Поддержка соседей особенно пригодилась гоцатлинским мастерам десять лет назад. В 2005 году комбинат остановился, со зданий даже сняли крыши. Но мастера знаменитых династий – Гаджиевы, Гимбатовы, Магомедалиевы, Абдулхалимовы – продолжили работать на дому, оборудовав рабочие места по собственному разумению. Некоторые до сих пор демонстративно не запирают дорогостоящие станки, чтобы ими могли пользоваться молодые ювелиры. Но не всеми инструментами можно поделиться с соседом. Каждый штихель делается индивидуально, под руку определенного мастера. Иначе он будет не продолжением ладони, а вечно натирающим неудобным протезом. Это недопустимо: ведь стоит инструменту один раз соскочить – и почти законченная работа превращается в брак. Даже если замаскировать царапину, немного изменив узор, понимающий человек сразу прочтет, что случилось, словно по открытой книге.
На просторном рабочем столе мастера, сделанном по его собственному проекту, – кажущийся беспорядок. Однако любой инструмент Гимбат может найти с закрытыми глазами. Каждый выступ продуман до мелочей, приспособлен к делу. Даже стружка бережно собирается в специальном выдвижном ящике.
— Я начал гравировать потому, что влюбился в звук ломающейся стружки, – немного смущенно рассказывает Гимбат. – Когда надо закончить штрих, мастер делает легкое движение штихелем, и стружка с треньканьем отлетает. Это целая мелодия. Человека, который гравирует лучше, чем мой покойный отец, я еще не встречал. Я слушал песню его стружки и мечтал этому научиться. Как пошел в четвертый класс, сам начал гравировать. Отец никогда меня не принуждал осваивать ремесло. Просто царапал иглой рисунок на заготовке и оставлял. Я со школы возвращаюсь – а в мастерской такая красивая вещь! Брал его инструмент и давай шлепать – или пока палец штихелем не проколю, или пока рисунок не испорчу. Вечером отец без единого слова исправлял мои ошибки, и все повторялось сначала. Только в девятом классе он дал мне пустую заготовку и сказал: «Что хочешь с нею делай, а мои браслеты больше не трожь. Ты уже научился».

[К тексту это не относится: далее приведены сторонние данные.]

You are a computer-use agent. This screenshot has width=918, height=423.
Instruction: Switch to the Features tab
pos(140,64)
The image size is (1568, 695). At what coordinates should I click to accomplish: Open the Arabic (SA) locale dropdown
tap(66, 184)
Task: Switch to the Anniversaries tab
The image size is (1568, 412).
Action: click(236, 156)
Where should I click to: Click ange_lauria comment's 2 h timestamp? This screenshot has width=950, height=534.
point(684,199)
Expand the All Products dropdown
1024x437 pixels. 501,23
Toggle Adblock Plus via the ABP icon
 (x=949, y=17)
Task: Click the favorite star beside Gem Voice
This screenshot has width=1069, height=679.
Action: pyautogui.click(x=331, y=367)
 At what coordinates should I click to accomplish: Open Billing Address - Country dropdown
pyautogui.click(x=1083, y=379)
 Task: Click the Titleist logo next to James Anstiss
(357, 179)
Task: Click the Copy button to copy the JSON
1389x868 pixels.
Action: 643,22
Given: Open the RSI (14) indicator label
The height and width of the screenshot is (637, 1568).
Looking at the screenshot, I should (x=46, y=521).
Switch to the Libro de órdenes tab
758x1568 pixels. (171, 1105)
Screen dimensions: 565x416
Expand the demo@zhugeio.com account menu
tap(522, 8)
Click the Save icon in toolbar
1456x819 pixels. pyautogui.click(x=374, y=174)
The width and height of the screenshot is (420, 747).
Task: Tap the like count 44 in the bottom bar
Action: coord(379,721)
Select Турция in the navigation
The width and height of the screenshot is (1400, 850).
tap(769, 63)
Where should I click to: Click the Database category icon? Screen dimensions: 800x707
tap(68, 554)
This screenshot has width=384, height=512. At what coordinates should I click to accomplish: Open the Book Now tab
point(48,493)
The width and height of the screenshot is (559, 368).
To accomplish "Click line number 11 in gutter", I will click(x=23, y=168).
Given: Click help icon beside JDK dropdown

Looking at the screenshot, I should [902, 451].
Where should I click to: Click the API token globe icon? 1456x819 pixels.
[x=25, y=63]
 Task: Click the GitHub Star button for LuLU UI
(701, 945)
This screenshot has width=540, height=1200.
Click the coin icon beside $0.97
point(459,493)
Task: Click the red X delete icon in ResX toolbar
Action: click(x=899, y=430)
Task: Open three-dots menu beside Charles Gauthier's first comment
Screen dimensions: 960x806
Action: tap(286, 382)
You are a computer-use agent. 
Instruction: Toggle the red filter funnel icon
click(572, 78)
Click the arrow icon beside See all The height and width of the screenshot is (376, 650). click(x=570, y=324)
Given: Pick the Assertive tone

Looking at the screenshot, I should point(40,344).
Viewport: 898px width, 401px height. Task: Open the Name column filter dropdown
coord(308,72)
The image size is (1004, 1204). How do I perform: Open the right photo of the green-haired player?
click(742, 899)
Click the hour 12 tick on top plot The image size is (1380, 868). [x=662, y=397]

Однако у сына были другие планы. Гимбат с детства мечтал стать биологом и в старших классах школы стабильно занимал первые места на республиканских биологических олимпиадах.
— Под конец учебы отец меня подозвал. Без экзаменов, говорит, на Худграф поступишь, у меня там друзья. Я в ответ: «Ни за что, биологом буду!». Он удивился: «Зачем тебе это? За жучками с сачком бегать?». Но я все равно поступил на биологический факультет. «Что ж, поздравляю, – сказал отец и улыбнулся своей едва заметной улыбкой. Он никогда не смеялся. – Но запомни: рано или поздно кровь позовет тебя обратно».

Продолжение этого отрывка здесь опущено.